Incongruous is the word. There is a certain madness to this bar’s new menu — the playful kind, not the axe-murderer kind. There was certainly a look of playfulness in the eyes of barman Luca Cicalese as the fifteenth drink (fine, the sixth) was laid down under the glimmering light. “I see,” he said, grinning, “you are a professional.”
This is a menu of ideas; they call it The Quote Book. The premise is straightforward, albeit ingenious, and unexpectedly executed. The book runs through famous faces of the twentieth and twenty-first centuries — though one of them is fictional (Benjamin Button), and another has no soul (Chat GPT) — has a quote from each, and a drink that draws on both the person and their idea. Which came first, the person or the quotes?
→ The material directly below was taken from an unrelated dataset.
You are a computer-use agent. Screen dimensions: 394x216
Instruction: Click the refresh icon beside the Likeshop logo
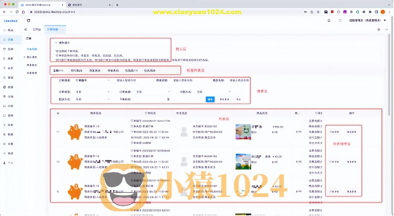coord(28,21)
Turns out the quotes.
And so you’ll have lines like Coco Chanel’s ode to fizz: “I only drink Champagne on two occasions, when I’m in love and when I’m not.” Natural law dictates the drink must be a twist on a Champagne cocktail, and so it is, but what a twist. Champagne is there but so too is andaliman pepper-infused vodka, vanilla, white wine, and cadello liqueur. And then come the Chanel specific touches; there’s gin, but it’s 71 Gin — those with weak hearts should not look up the price — which looks like a bottle of the No. 5 scent. On the side is caviar — a nod to the famous bag (even I know that one) — except it’s not, really, it’s small black bubbles that burst with passion fruit.
I won’t run through it all — that might ruin the eye-widening surprises — but there’s genius with the Bored Child, a nod to Elon Musk (his inane quote — “Good ideas are always crazy until they’re not” — is in stiff competition with Oprah's for being the dullest). Musk can do one, as far as I’m concerned, but the drink is a star: on a carbon fibre car — unbranded, but you can guess — sit three Old Fashioned-esque plays, each made of Johnnie Walker Blue, averna amaro, a touch of maple, a finish of corn liqueur. But all are a different colour: the first, completely clear, the second teak, the third a walnut burr. As with the colour, the flavours change — taste differing subtly at first, then markedly. It is fun to dance with different brothers.
That basketball? For Michael Jordan. It has ketchup in — drinking it was only my second experience of the stuff (I have had an unusual life) — but also whisky, Aperol, yellow chartreuse, maple, lemon. Ingredients list for a student fishbowl? Yes, and yet, extraordinarily, it is elegant, put together, a punch of whisky with a sweet note from the tomato. I would have bet against it. Michael Jordan would have bet against it — he’d have bet a night with your wife against it. But Jordan wouldn’t have won; he’d have been mad as hell as he sipped it back.
Ketchup is not the only oddity. The glassware, you’re gathering — basketballs, electric cars, balloons. There are abstract vessels from Murano, there are martini glasses not more than a palm high, there are Picasso faces in ceramics. One, made for Greta Thunberg, is spun wax. Drinks come with tartlets balanced on the top of the glass, or full with liquid luminescently green. Or perhaps fluorescently.
The menu, it’s said, comes from Salvatore Calabrese, Christian Maspes and his team, including Cicalese. Perhaps. But as I sat there on that stool, at that piano black bar, drinking through a Calabrese martini — “please, the basics, I beg you” — I did not think of them. I did not think even of Wonka. I thought of Alice and her Wonderland, and Wonderland's Hatter. Suddenly, the cars drove off, the green evaporated, the ball left the court. It was calm, and I was alone again, bewitched now, though still bewildered. Did I really drink any of that? A voice floated from the bottles: “You would have to be half-mad to dream me up.” Just when I needed it: the perfect quote.